「ビジネスパーソン」とは誰か

2023年5月22日
全体に公開

 “ビジネス”を“商い”と訳し直したところで、次に行きたいのはその派生語である“ビジネスパーソン”だ。何故って、この企画を考えるにあたって編集の方が挙げたカタカナ語の例の1つが“ビジネスパーソン”だったからだ。

 これに関しては、今までの日本語の歴史を踏まえるという連載の流れを鑑みて、俺が“商人”もしくは“あきんど”なんて訳語を使うのでは?と予想する読者もいるかもしれない。 だが俺のなかでは“商い”が“ビジネス”の訳語にハマった時点で、ある1つの言葉が既に思い浮かんでいた。

 それこそが“商い手”だ!

 ……もちろん読者の方はみな怪訝に思うだろう。“商い”はまだしもその“手”は一体どこから出てきたんだと。

 もちろんそれをミッチリと説明させていただきましょう!

 まず、俺にルーマニア語について語らせていただきたい。
 前にも話した通り、俺は東欧の小国ルーマニア、その公用語であるルーマニア語で小説や詩を書いている。ここにおいて俺は“scriitor”というルーマニア語でその肩書きを表現されている。これは小説や詩はもちろん、エッセイに報道記事にと、つまりは何らかの文章を書いている人を全部引っくるめて表現する単語だ。英語の“writer”とかなり重なるといってもいい。個々の役職を示す単語ももちろん存在するが、包括的な語として“scriitor”があるわけだ。

 だが日本語に訳すとなると骨が折れる。

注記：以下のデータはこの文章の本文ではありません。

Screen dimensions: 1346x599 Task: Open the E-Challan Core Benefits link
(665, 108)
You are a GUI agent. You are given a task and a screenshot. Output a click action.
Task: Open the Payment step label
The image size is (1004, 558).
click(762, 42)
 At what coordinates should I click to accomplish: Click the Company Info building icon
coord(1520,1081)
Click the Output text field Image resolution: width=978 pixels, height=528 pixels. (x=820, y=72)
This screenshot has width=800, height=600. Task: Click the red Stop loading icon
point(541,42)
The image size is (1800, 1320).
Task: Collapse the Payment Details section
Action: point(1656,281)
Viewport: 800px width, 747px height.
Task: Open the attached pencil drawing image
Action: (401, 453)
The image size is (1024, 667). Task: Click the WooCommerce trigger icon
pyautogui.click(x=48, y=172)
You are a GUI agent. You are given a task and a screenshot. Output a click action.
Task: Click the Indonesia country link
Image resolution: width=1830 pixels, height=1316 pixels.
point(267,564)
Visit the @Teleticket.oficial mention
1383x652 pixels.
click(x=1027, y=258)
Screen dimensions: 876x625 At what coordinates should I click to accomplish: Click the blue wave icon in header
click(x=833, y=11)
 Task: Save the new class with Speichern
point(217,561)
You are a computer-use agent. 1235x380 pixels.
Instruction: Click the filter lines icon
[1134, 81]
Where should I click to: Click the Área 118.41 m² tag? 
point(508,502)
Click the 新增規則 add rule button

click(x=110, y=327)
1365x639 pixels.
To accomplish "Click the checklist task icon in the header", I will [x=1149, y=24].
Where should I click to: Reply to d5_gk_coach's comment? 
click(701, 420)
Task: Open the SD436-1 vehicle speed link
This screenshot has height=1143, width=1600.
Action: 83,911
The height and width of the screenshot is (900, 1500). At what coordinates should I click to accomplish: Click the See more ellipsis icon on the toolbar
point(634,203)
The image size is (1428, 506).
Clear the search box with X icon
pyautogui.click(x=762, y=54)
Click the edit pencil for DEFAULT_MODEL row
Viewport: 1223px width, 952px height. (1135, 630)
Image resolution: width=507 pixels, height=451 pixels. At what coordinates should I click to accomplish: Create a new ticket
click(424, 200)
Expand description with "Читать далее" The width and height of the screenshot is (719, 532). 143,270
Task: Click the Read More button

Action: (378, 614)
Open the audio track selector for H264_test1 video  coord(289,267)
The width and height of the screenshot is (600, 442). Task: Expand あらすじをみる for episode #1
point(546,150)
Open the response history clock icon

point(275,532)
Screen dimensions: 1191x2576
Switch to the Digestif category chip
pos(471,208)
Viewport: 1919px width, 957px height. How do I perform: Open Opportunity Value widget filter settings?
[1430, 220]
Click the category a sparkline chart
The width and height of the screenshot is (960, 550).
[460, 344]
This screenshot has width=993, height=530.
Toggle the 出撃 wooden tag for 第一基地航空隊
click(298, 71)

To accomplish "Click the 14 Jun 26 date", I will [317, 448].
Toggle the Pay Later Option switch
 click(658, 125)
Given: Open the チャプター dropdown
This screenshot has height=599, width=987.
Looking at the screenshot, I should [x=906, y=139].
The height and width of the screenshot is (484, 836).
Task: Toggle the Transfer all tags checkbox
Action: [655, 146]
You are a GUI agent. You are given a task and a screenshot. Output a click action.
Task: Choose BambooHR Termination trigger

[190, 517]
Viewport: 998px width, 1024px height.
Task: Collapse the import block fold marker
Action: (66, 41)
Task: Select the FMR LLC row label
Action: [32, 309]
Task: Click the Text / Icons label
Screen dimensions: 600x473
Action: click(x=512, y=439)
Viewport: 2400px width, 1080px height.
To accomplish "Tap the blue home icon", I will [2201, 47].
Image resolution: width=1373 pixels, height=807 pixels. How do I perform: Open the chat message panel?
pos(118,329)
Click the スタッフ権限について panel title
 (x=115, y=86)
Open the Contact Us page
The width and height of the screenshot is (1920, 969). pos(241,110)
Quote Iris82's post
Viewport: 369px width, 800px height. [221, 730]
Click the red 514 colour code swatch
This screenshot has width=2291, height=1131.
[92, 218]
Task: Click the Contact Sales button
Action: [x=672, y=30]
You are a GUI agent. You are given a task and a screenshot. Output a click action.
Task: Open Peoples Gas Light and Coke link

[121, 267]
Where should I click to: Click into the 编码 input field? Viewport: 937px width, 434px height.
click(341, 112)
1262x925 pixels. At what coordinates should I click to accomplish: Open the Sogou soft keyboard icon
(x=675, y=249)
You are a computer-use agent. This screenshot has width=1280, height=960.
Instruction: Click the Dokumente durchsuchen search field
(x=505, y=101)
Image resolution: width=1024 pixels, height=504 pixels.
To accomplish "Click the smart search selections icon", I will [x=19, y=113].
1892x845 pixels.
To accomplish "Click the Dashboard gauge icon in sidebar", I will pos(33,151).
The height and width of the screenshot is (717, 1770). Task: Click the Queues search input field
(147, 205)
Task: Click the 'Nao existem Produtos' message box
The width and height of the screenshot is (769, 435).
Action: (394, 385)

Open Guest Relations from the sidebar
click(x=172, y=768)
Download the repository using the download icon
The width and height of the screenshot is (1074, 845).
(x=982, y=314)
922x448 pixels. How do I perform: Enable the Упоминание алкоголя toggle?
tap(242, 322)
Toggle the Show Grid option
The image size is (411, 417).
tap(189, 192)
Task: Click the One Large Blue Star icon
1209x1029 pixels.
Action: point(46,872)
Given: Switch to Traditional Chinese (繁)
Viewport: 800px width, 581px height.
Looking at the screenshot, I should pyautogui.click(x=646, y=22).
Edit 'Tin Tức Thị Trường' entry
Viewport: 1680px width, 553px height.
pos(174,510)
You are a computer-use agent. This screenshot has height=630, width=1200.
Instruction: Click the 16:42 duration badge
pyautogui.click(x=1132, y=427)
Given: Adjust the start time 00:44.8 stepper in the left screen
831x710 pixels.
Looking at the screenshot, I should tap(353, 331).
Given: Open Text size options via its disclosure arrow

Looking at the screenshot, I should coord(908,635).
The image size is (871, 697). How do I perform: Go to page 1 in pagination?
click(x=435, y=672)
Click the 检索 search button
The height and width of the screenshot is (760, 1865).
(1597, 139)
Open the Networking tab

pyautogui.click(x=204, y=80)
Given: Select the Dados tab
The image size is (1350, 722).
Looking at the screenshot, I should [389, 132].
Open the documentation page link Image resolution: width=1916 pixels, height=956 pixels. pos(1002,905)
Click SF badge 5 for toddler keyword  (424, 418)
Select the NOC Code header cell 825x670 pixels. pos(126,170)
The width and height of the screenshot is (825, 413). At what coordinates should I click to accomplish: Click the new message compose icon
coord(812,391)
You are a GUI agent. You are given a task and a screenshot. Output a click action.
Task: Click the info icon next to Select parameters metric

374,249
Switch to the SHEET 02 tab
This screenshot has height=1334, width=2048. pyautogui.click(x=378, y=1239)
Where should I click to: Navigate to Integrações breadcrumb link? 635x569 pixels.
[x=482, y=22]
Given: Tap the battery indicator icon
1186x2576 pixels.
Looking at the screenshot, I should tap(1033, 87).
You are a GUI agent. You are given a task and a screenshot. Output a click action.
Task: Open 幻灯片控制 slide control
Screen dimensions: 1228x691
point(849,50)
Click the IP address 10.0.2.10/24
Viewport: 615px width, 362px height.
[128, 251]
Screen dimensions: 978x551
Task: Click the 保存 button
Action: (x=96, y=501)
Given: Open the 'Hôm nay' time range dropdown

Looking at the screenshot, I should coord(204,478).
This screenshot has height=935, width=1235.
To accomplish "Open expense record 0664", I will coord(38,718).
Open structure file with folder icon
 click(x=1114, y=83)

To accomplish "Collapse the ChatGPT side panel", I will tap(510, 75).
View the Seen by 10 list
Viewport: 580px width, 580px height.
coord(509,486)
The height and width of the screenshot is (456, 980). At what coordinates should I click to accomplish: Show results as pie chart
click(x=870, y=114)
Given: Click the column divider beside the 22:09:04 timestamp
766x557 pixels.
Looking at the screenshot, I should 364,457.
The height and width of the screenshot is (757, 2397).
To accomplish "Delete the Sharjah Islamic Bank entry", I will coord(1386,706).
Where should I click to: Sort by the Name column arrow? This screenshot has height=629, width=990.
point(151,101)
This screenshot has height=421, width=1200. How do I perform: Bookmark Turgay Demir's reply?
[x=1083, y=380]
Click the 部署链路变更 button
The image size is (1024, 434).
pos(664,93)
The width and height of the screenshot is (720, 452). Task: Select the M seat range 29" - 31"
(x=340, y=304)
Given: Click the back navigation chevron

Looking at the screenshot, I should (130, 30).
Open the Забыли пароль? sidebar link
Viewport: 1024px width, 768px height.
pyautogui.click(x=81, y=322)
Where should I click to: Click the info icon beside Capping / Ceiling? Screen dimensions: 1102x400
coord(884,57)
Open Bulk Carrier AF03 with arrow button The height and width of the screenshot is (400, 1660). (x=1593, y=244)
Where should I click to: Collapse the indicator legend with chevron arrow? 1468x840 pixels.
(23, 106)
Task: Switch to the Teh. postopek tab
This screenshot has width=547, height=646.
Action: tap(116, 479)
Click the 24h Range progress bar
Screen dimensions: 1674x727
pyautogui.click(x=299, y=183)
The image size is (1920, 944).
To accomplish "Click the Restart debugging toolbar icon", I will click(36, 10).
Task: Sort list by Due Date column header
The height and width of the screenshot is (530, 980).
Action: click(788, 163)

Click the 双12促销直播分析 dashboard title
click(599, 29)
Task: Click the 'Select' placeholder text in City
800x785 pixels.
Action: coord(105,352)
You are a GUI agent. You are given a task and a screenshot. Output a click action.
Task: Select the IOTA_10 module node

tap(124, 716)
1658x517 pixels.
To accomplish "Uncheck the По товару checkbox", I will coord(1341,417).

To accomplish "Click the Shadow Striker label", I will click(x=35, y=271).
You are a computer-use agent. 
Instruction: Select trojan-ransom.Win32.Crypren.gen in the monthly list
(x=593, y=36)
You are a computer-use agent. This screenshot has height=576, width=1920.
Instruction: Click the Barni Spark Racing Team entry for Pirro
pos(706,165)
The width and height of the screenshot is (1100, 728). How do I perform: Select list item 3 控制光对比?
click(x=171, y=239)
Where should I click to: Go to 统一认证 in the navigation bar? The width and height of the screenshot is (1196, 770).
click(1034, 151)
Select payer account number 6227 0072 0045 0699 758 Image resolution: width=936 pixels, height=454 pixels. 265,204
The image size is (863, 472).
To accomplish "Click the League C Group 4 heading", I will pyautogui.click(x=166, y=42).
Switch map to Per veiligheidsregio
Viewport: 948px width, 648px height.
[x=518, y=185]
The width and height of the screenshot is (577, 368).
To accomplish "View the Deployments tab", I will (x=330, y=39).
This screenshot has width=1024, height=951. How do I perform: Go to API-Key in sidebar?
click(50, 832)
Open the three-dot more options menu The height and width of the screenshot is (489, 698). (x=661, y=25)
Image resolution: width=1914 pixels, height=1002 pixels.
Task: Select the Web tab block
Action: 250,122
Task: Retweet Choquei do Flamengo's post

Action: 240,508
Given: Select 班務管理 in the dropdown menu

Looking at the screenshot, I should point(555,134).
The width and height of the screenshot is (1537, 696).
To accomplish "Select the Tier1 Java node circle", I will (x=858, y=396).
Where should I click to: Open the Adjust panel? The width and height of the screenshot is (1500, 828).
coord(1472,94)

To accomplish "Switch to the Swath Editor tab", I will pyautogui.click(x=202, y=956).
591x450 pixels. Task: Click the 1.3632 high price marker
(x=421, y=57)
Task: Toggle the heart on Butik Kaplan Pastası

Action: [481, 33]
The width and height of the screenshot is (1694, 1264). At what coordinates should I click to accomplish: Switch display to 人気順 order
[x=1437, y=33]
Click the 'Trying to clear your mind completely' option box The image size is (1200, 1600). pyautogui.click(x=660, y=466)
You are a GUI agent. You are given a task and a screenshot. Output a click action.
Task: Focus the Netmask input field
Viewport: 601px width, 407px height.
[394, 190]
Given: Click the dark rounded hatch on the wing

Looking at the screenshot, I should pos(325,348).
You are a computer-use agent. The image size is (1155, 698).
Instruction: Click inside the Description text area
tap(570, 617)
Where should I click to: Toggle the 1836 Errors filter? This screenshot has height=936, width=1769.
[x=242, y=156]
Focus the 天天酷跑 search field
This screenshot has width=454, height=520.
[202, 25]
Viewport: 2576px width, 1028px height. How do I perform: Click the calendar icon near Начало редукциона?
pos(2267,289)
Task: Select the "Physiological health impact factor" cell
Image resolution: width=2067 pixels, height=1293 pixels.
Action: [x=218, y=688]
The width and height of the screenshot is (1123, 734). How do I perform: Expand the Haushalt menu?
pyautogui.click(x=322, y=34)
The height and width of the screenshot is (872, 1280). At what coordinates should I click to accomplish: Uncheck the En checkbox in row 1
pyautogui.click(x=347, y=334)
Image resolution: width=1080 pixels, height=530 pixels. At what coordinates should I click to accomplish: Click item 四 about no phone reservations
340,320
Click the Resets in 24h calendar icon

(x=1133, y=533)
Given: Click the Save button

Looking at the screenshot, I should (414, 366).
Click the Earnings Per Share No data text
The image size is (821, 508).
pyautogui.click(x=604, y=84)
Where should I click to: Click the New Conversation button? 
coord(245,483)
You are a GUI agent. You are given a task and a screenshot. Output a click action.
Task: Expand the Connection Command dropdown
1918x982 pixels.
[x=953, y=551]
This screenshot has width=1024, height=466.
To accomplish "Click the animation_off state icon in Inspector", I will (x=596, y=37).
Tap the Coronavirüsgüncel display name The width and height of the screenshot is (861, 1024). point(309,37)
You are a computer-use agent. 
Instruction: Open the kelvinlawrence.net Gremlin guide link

小説家も詩人もエッセイストも報道記者も全部含めた単語はなかなかないからね。ちょっと思いついたのは“文筆家”だが、格調高すぎてどこかシックリこない。

 そこで“scriitor”に戻ると、この言葉はそもそも“書く人”という意味を示している。これを意味する日本語は何だろうか。そこで俺が思いついたのが“書き手”っていう言葉だったんである。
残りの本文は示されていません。